I recently had Thanksgiving dinner with some of my extended family. A range of generations was represented at the table. My boyfriend and I were the youngest in attendance, as we’re both in our twenties. My cousin and his wife are in their late-thirties and my aunt and uncle are somewhere comfortably in their sixties. We got on the topic of university reading breaks, as there is one coming up soon.
My cousin was skeptical of the breaks, remarking he never had breaks of this nature during his time as an undergrad. His wife chimed in to say breaks are necessary for students’ mental health, especially during these crucial times of the year when students are going crazy with course loads, papers and exams. The table was divided as most of the older members in my family saw the breaks as unnecessary time off because students lose focus, end up partying and, if anything, are no better off for having had them.
This has been the concern of some professors as well – students are largely unproductive during the time off.
The official intention of these breaks is for students to catch up on, or perhaps even get ahead on, their work before final papers and exams rob everyone of their freedom and happiness. But we all know what these breaks often amount to: sleeping in, binge watching Netflix, eating junk food, drinking and partying or even travelling.
“Oh well, everyone knows my generation is soft,” I joked.
And that seemed to settle it.
But I wonder how large a grain of truth is beneath this statement. I am often bombarded with sentiments like this more and more, particularly, that Millennials are lazy, entitled and coddled by parents and institutions.
But is this generation soft? Or are they just young? Is it really true students of the not-too-distant past were tougher than they are today? Or were they merely shown less compassion for the person underneath the student?
As both a PhD student and a teaching assistant (TA), I often walk the line between thinking universities are too soft on students while also balancing stress and heavy workloads myself. As a TA, I am frustrated with correcting spelling, grammar and basic sentence structure of students writing at the university level. I have also spent many hours explaining to students why I cannot raise their grades simply because they want me to. At the same time, as a student, sometimes I really need to be cut some slack, shown some patience and understanding.
It seems like many graduate students suddenly have a change of heart when it comes to expectations of undergraduates as soon as they transition from undergrads to grads. I hear it all the time: complaints from my colleagues about undergrads’ entitled attitudes, unpreparedness and disorganization.
And as a newer TA, I would have agreed with these views. However, the prevalent attitude held by those of us who are no longer living undergrad lifestyles often seems shortsighted or hypocritical. (You mean to tell me you never felt disorganized or entitled at 18? Oh, please.) Just a few years ago, I was taking Reading Weeks to travel to Vancouver, Chicago, even Athens one year. I almost always spent the night before a deadline hastily finishing a paper on a subject that wasn’t in my wheelhouse. And I’m sure any TA, Millennial-hater or reading break skeptic has been in the same boat at one time or another.
So why do those of us, no longer in that undergraduate lifestyle, so quickly forget what it was it like to be that age or in that position?

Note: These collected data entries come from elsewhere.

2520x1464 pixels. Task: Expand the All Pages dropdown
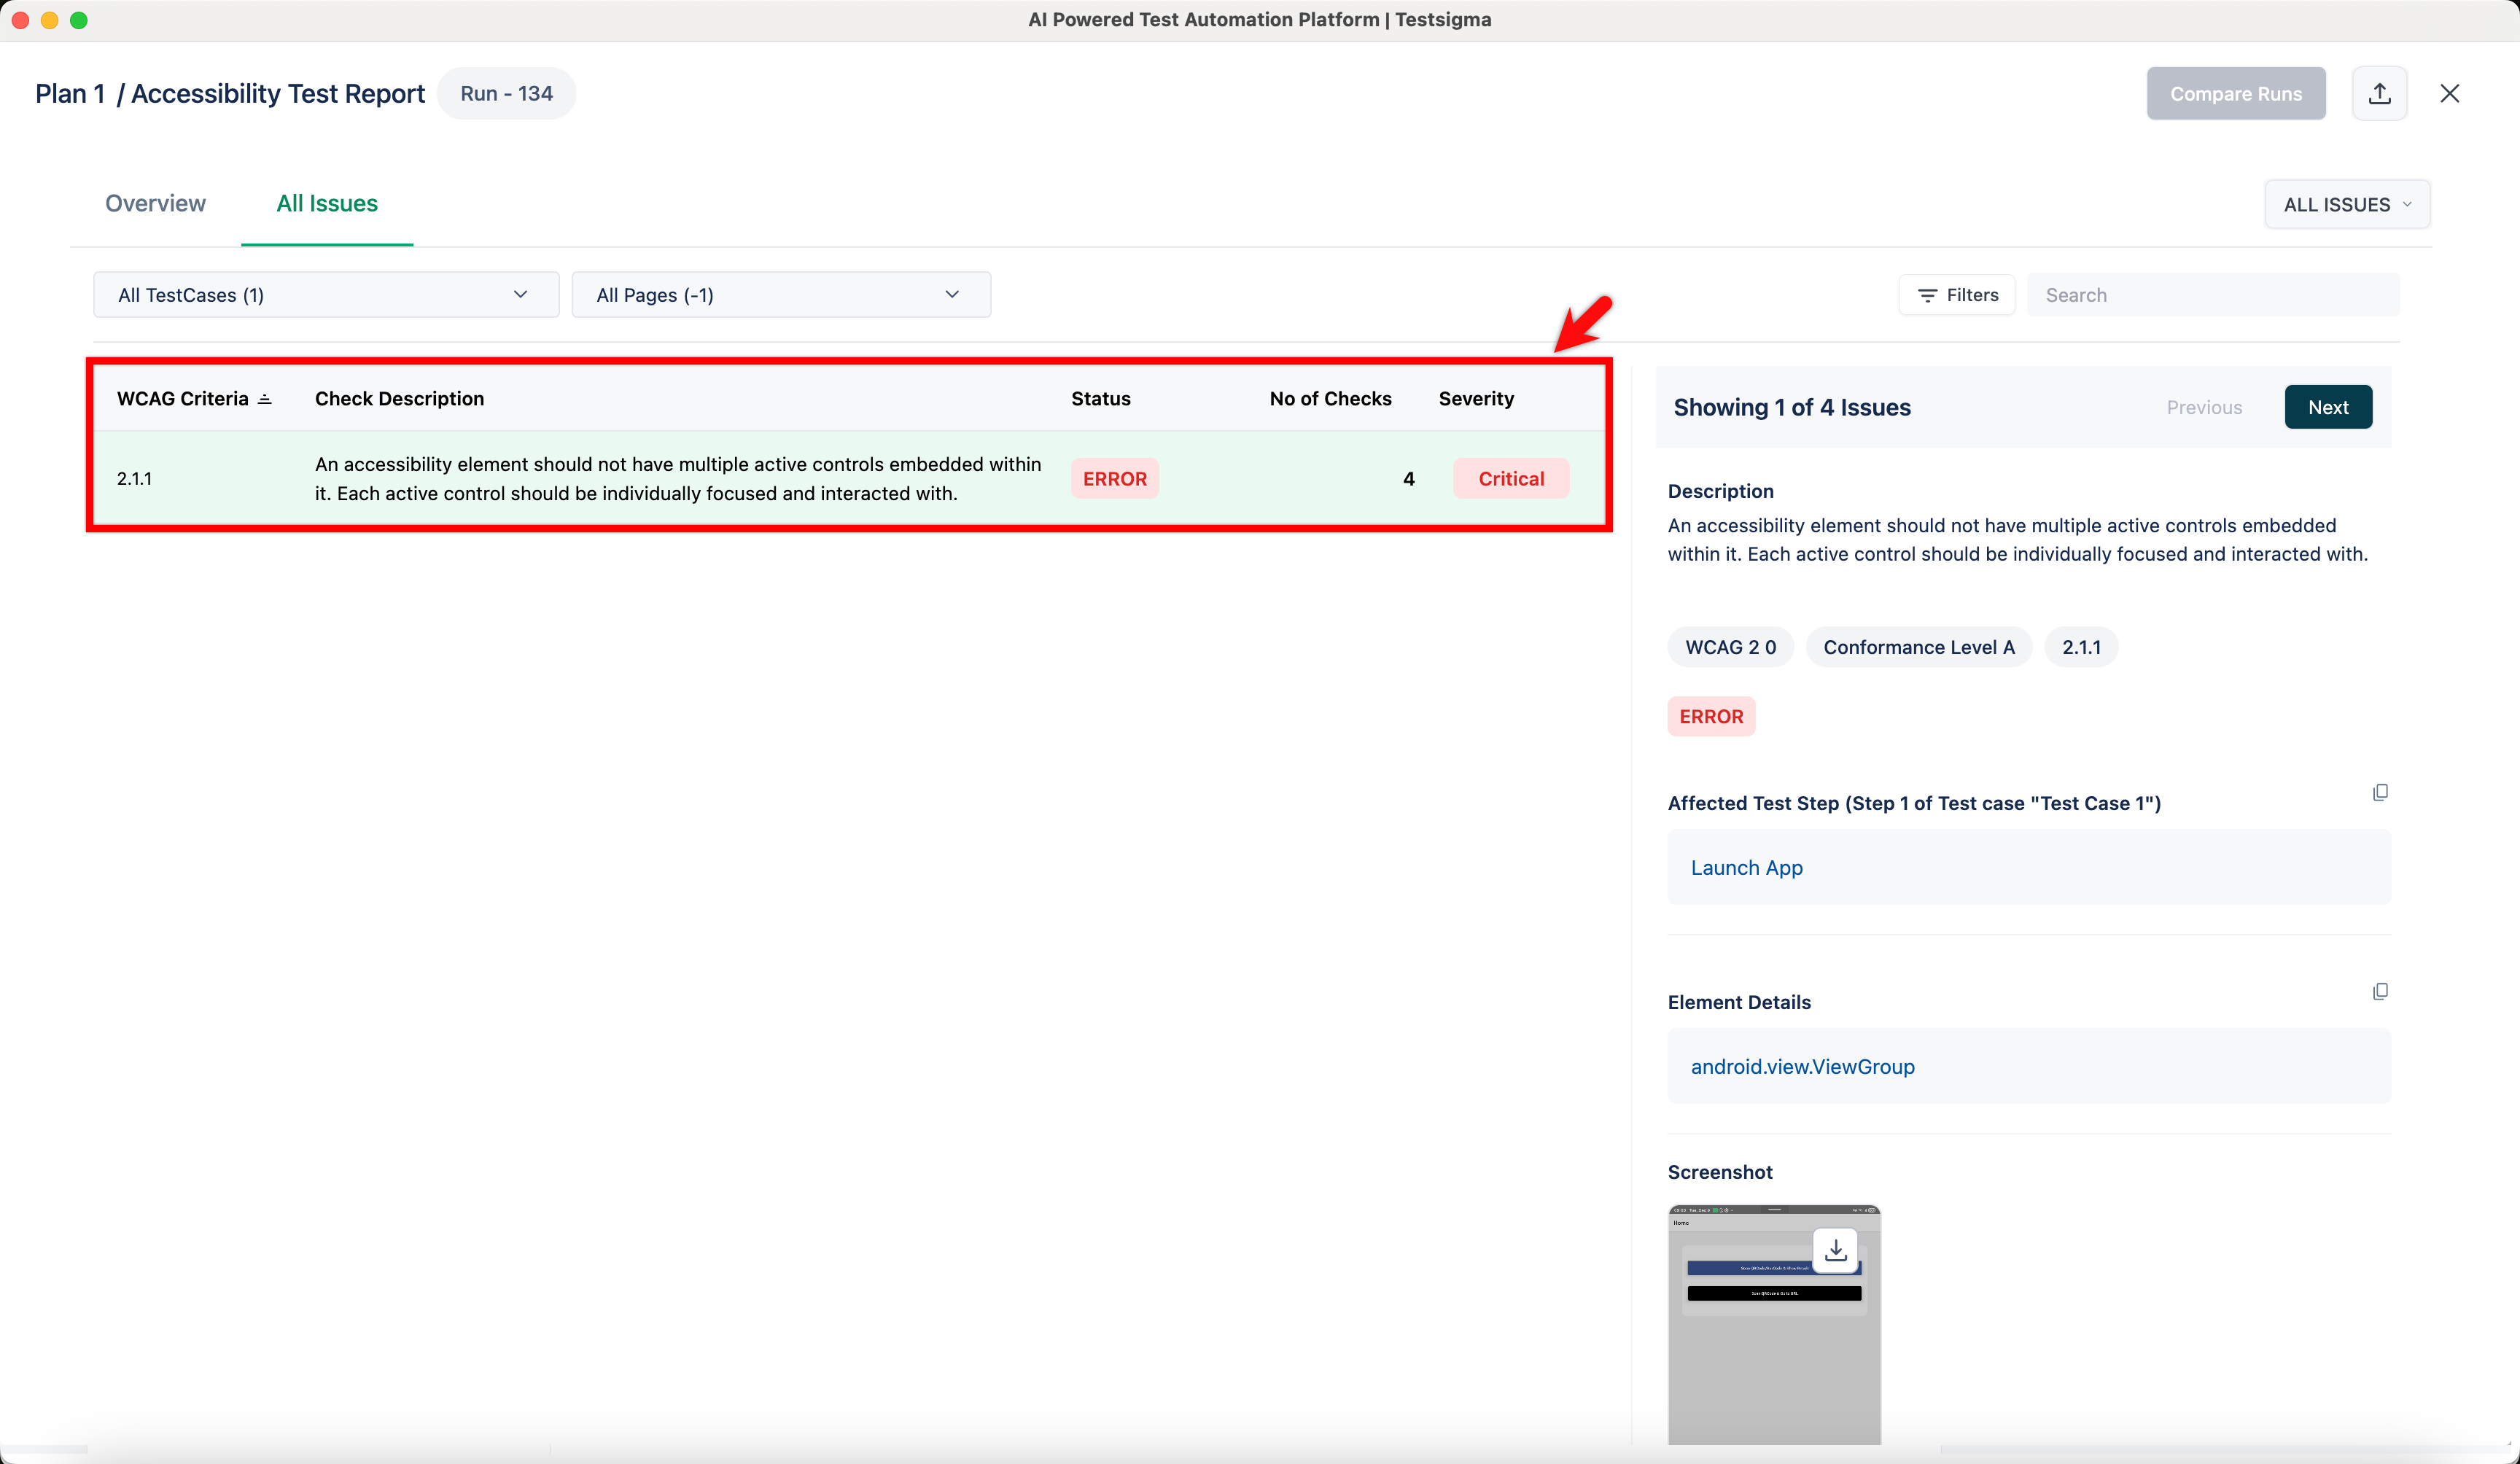pyautogui.click(x=780, y=295)
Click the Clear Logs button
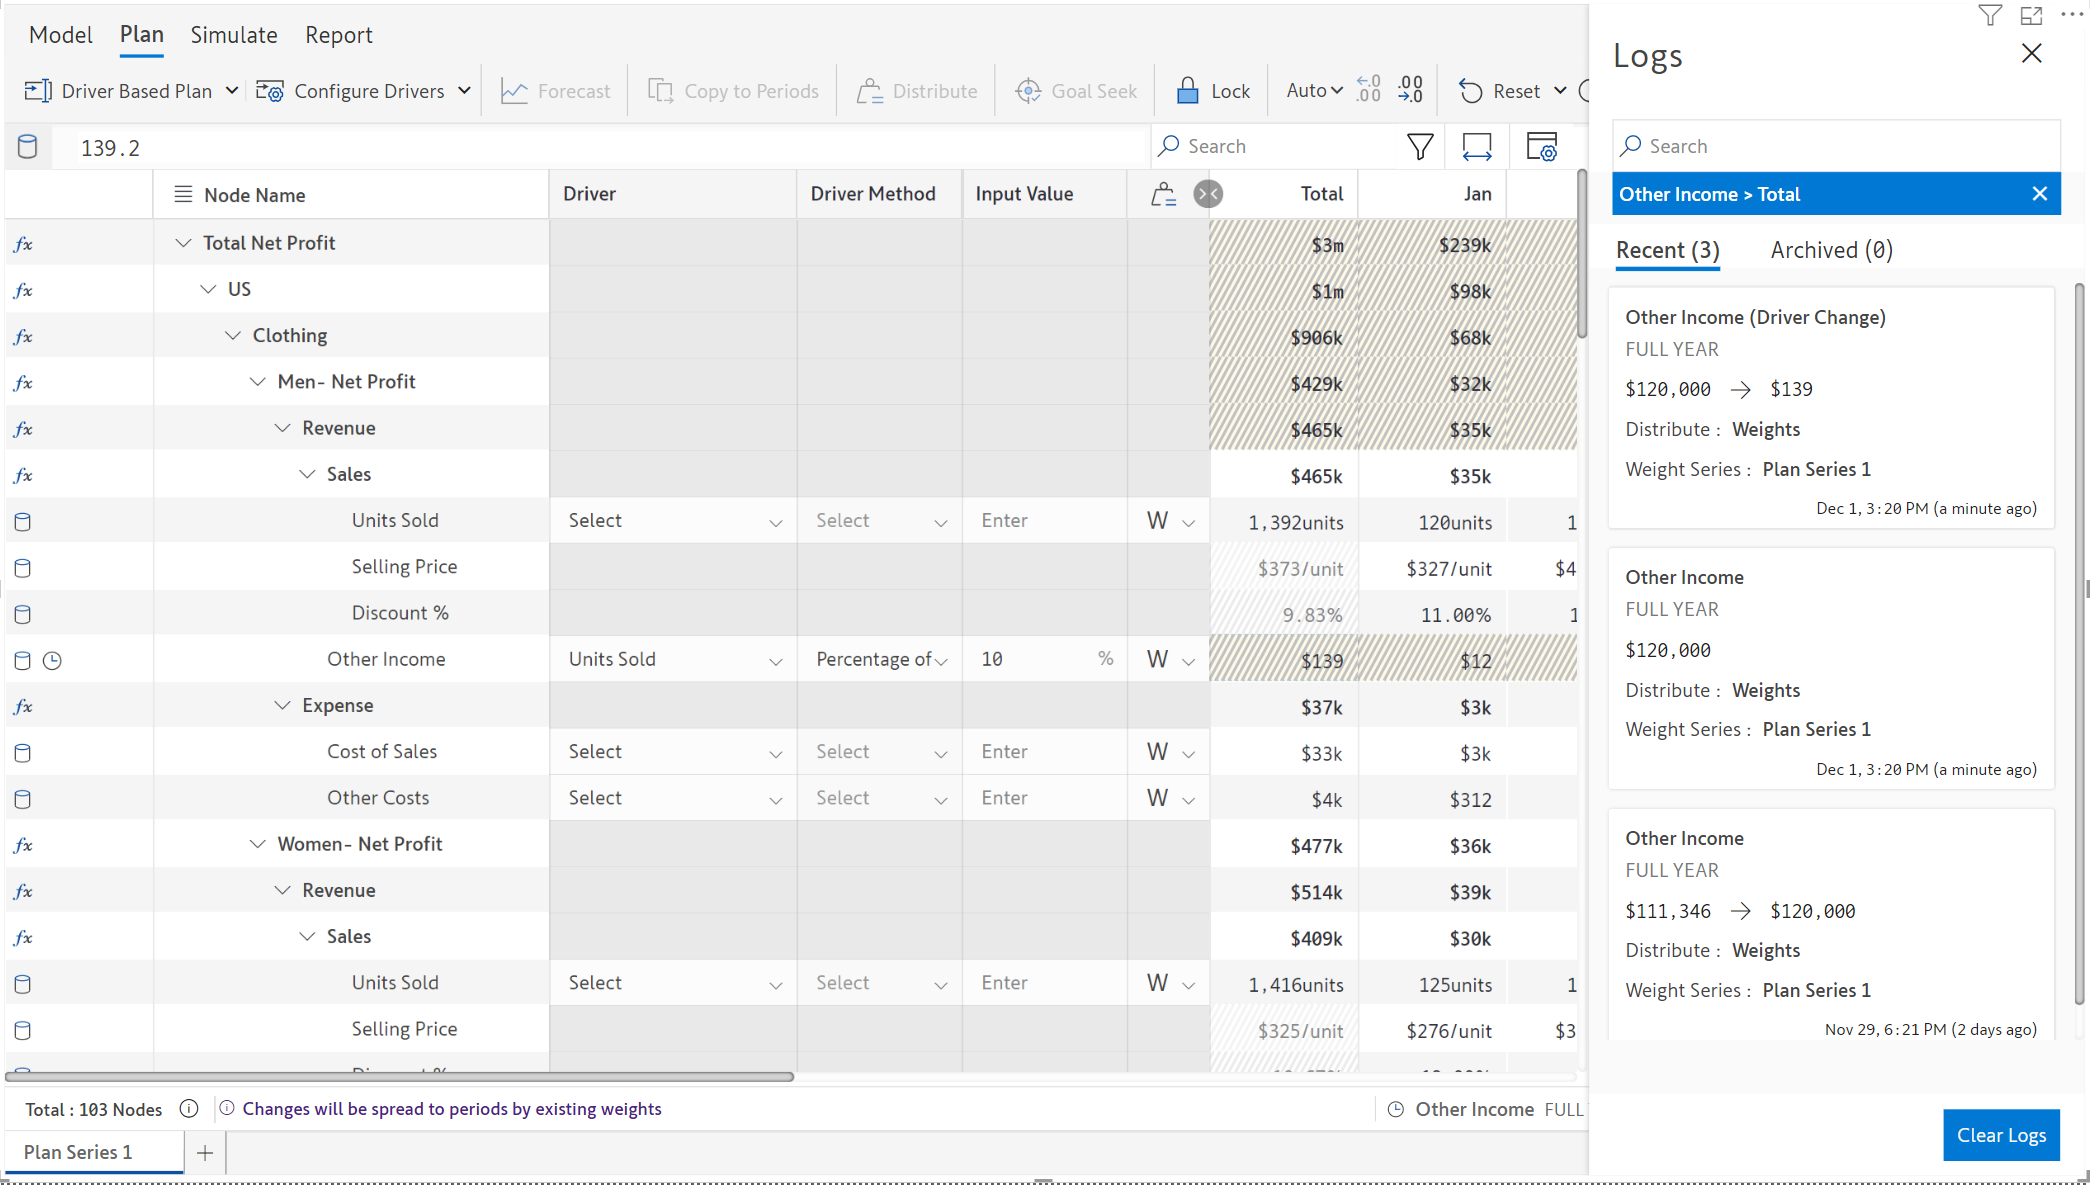This screenshot has height=1185, width=2090. [2001, 1135]
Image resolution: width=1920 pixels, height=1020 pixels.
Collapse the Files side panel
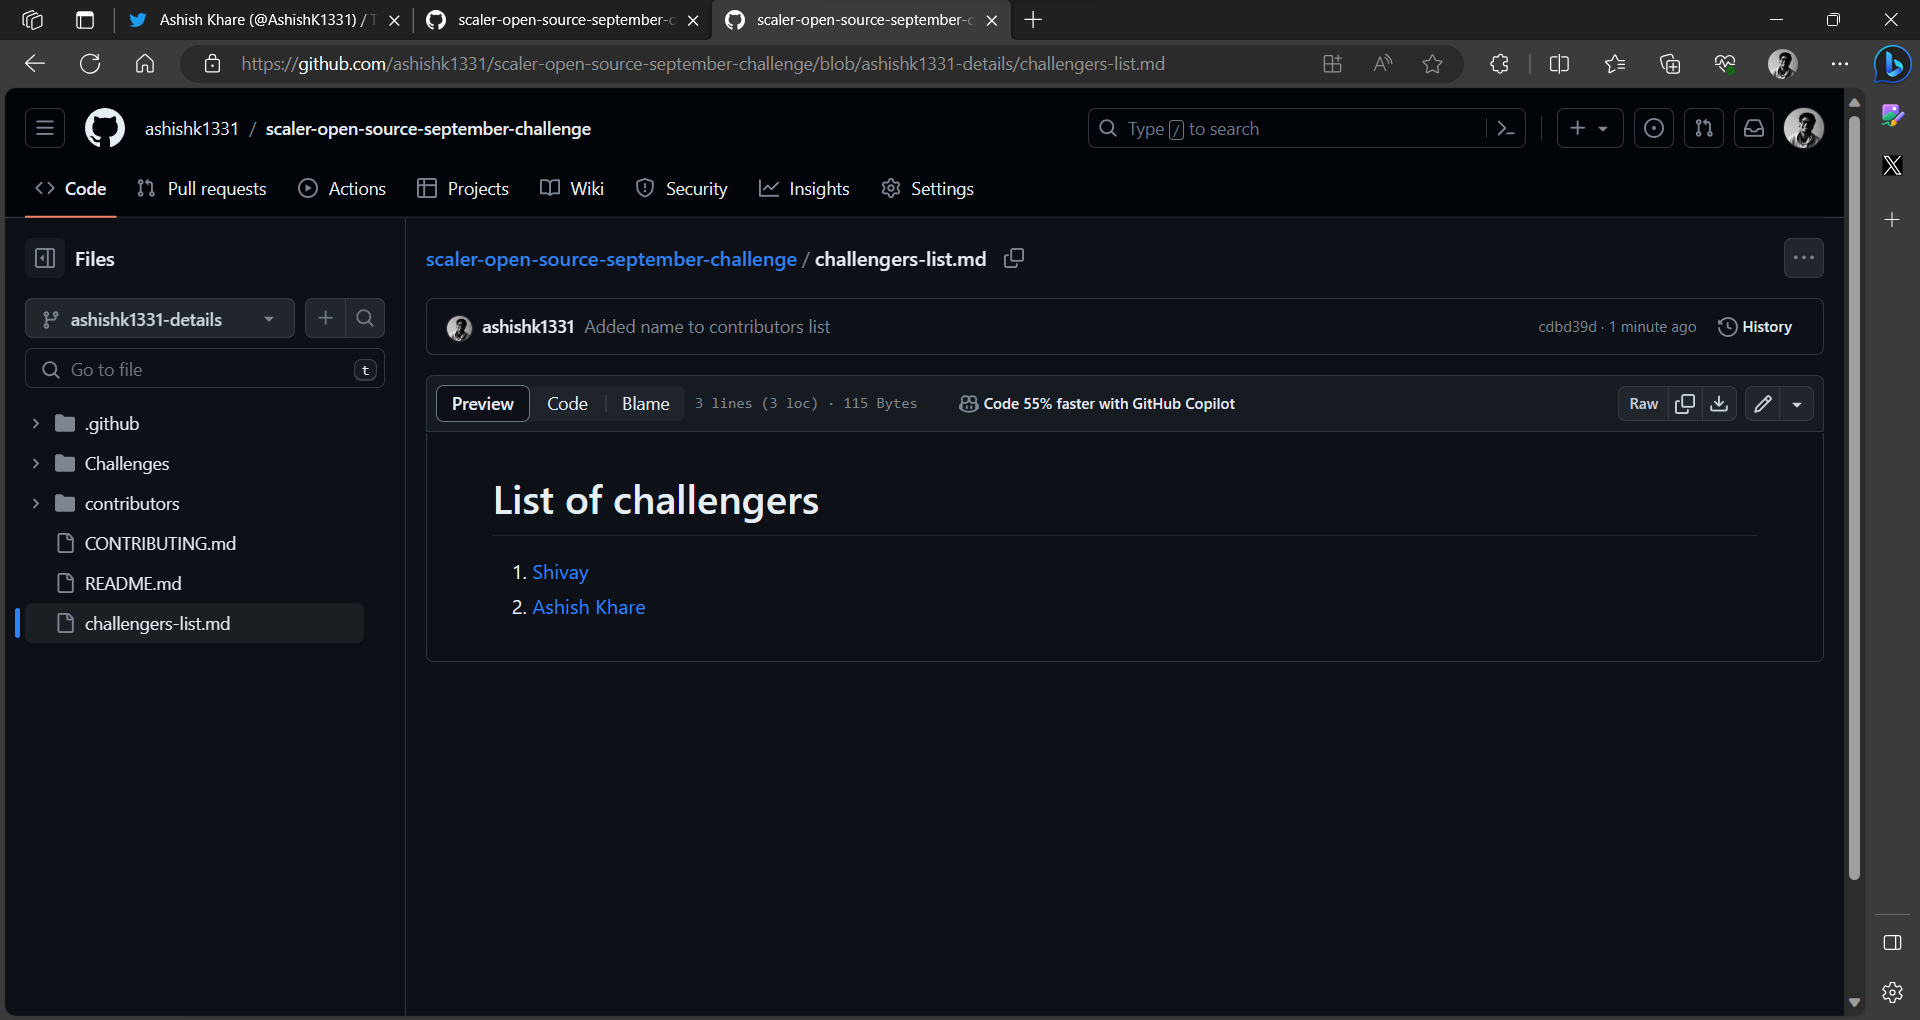click(x=45, y=258)
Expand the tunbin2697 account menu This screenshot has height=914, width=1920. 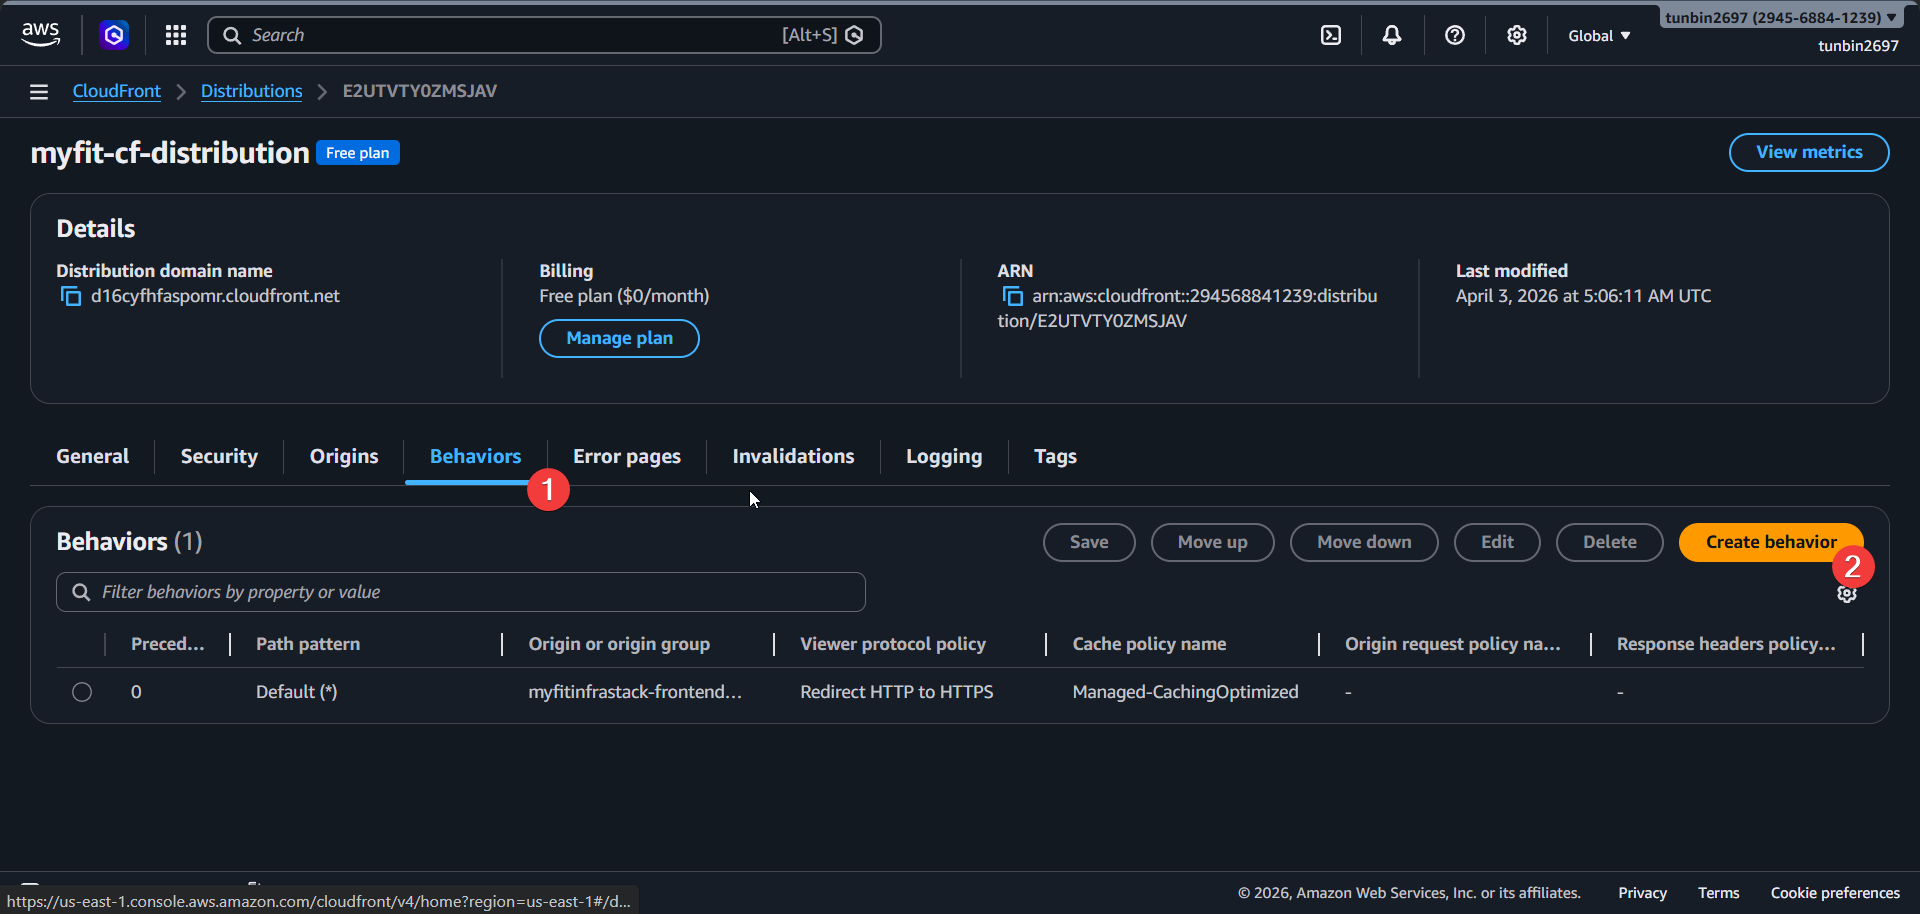click(1780, 16)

Often, undergrads are away from family or their support network, they are on their own for the first time, they might also be balancing part-time jobs and a full course load and, for many of them, they are probably struggling to maintain good grades for the first time in their lives while also keeping themselves fed and well-rested.
I don’t have a satisfying answer for why people seem to forget being an undergraduate student in your twenties is hard. And maybe a few days off from it all is completely justifiable – maybe even necessary.
Millennials aren’t the first generation to be criticized as soft or entitled. In fact, Baby Boomers were once famously dubbed the ‘Me’ Generation (talk about entitlement).
So moving forward, let’s forgo this whole attitude that young people are soft ‘nowadays.’ Young people are just young. And being young and learning to become an adult is hard sometimes. We’ve all had to go through it. Let’s make it a little less hard for the future Me Generations.
Tracy de Boer is a PhD student in Philosophy at Western. She is especially passionate about the ways in which philosophy enables people to think critically about everyday life.